--- THE EXERCISE ---
How many of the rows below contain the string "screenshot"? Reply with the count alone.

-- START OF TASK INPUT --

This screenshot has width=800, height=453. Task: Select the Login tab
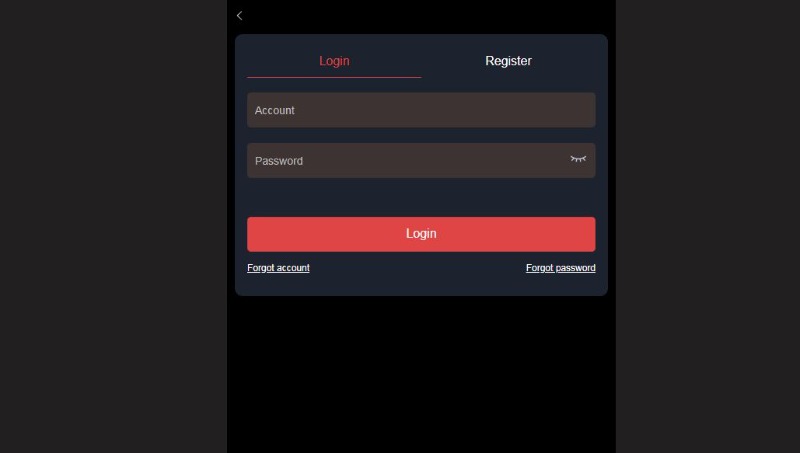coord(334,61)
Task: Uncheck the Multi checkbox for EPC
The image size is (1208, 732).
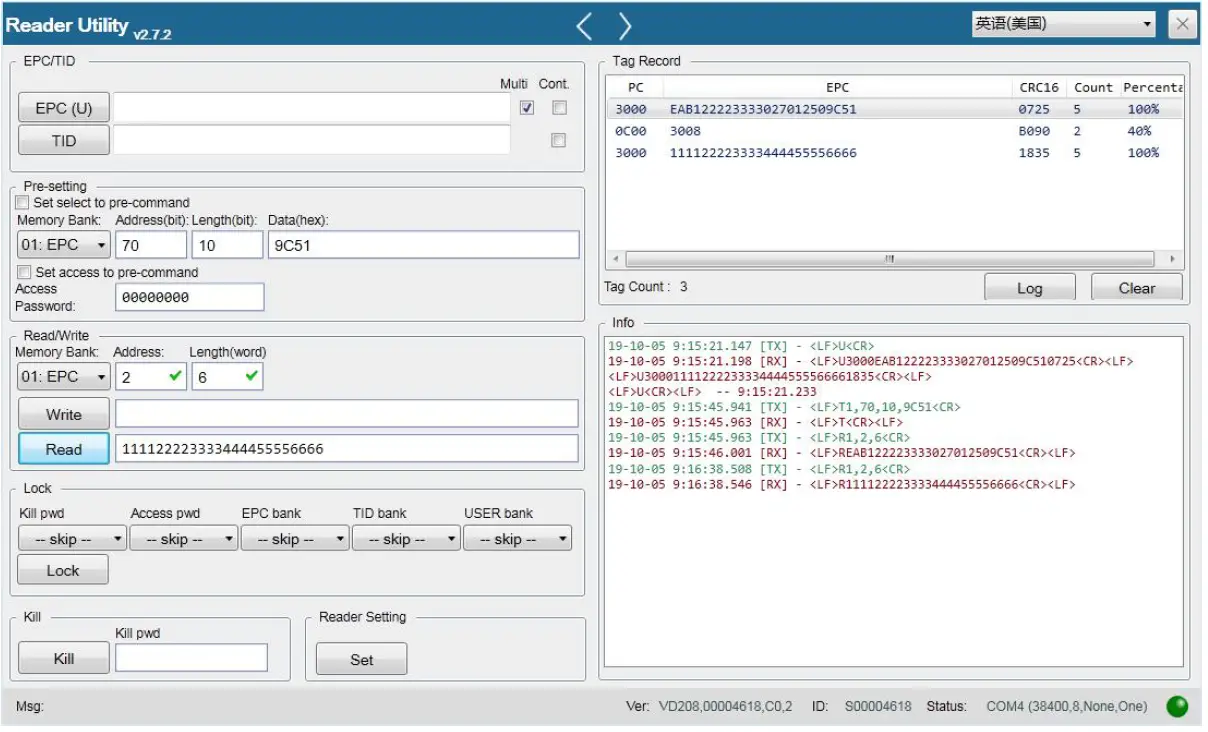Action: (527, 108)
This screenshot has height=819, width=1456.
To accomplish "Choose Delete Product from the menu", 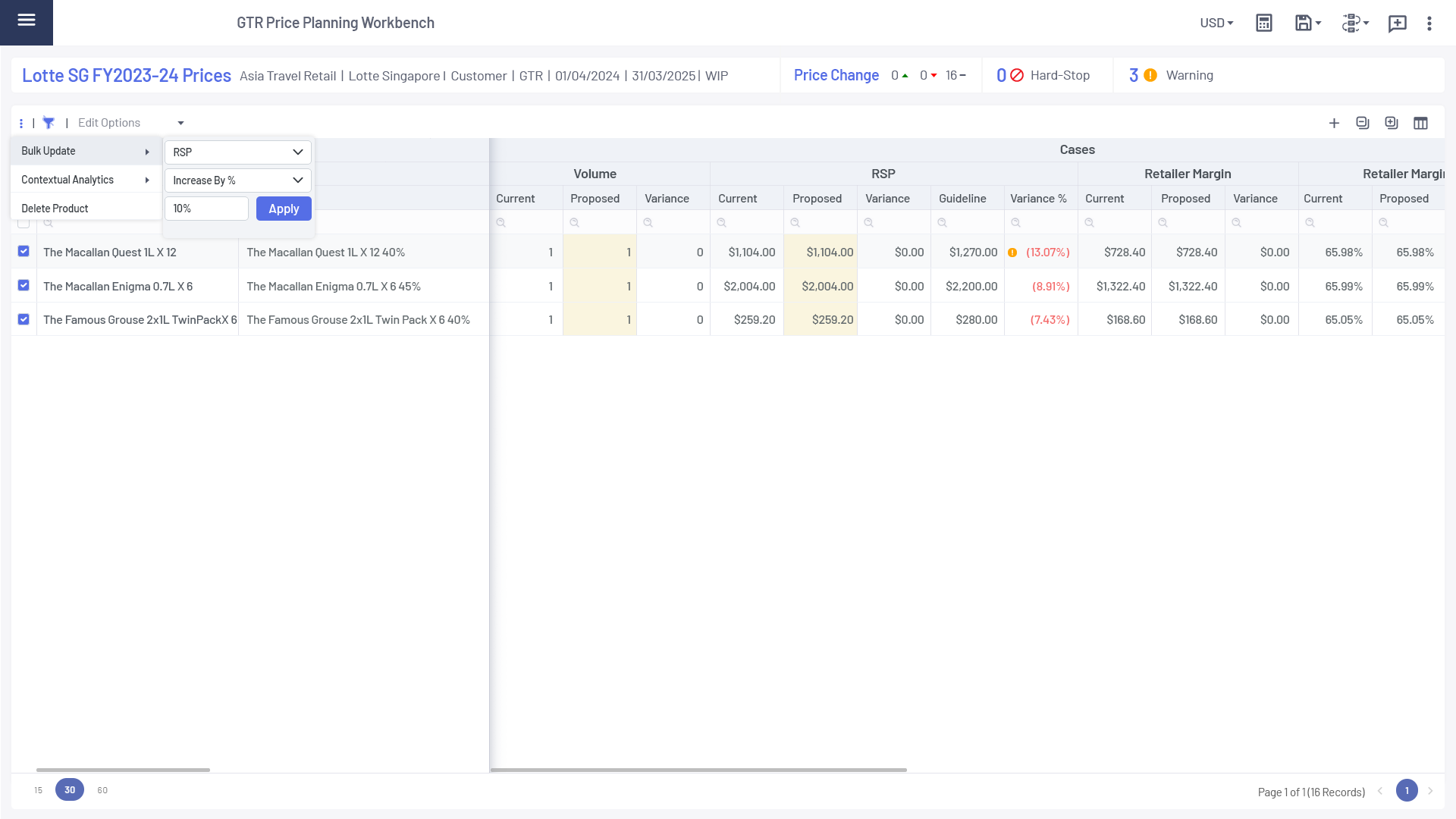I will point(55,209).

-- END OF TASK INPUT --

--- OUTPUT OF THE EXERCISE ---
2